We can see that it's only 20 devices out of 373 devices (SELECT COUNT(*) FROM parsed WHERE screen_size IS NULL OR screen_size = '';
).
We CREATE VIEW
to make it easier to further explore the data.
This parsed
view will have data like this:
119 mm (4.7 in)|Galaxy A3 (2016)|2015-12
130 mm (5.2 in)|Galaxy A5 (2016)|2015-12
132 mm (5.2 in)|Galaxy A5 (2017)|2017-01-02
Pretty good, but we'd like to sort on screen size in inches.
Let's parse the screen size as NUMERIC
:
CREATE VIEW with_size AS SELECT
CAST(substr(screen_size, instr(screen_size, '(') + 1, instr(screen_size, ' in)')) AS NUMERIC) AS size_in,
*
FROM parsed
WHERE screen_size IS NOT NULL AND screen_size != '';
Here the tricky part is splitting the string.
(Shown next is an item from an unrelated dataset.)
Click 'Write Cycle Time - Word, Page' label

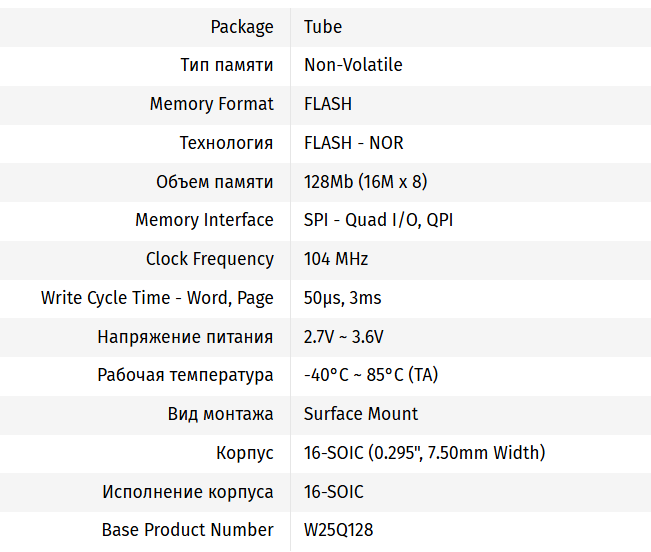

Because SQLite does not support splitting on a character (or regex), we need to find the first occurence of a string with instr
and use substr
to take the values between them.
In this case we'd like 5.2
from 132 mm (5.2 in)
, so we'd like the substring between (
and in)
.
Then, we can already get our answer:
SELECT size_in, name, release
FROM with_size
WHERE release >= 2018
ORDER BY size_in ASC, release DESC
LIMIT 10;
And we already have the candidates we can consider buying:
5|Aquaris E5 4G / Aquaris E5s|[{"E5 4G": 2014}, {"E5s": 2015}]
5|Xperia XZ2 Compact|2018-04
5.1|Galaxy S5 LTE Duos (G900FD/MD)|[{"SM-G900FD": "2014-06"}, {"SM-G900MD": "2014-07"}]
5.1|Galaxy S5 LTE Duos (G9006W/8W)|[{"SM-G9006W": "2014-04"}, {"SM-G9008W": "2014-06"}, {"SM-G9009W": "2014-04"}]
5.1|Galaxy S5 LTE (G9006V/8V)|[{"SM-G9006V": "2014-04"}, {"SM-G9008V": "2014-05"}]
5.2|R5/R5s (International)|[{"R8106": "2014-12"}, {"R8106s": "2015-08"}]
5.2|Moto G6 Plus|2018-05
5.2|Xperia XA2|2018-02
5.46|6.1 (2018)|2018
5.5|Le Pro3 / Le Pro3 Elite|[{"Le Pro3": "2016-10"}, {"Le Pro3 Elite": "2017-03"}]
Some of this is still unparsed data (where release
is JSON and not just a date), but we already have some good candidates to look into: Xperia XZ2 Compact, Moto G6 Plus, Xperia XA2.
Conclusion
Some bash magic and SQLite could make it easy to browse open data that does not have a good search interface. It took me around 1 hour to get to this, including learning how to skip characters in bash, how parse JSON and split strings in SQLite.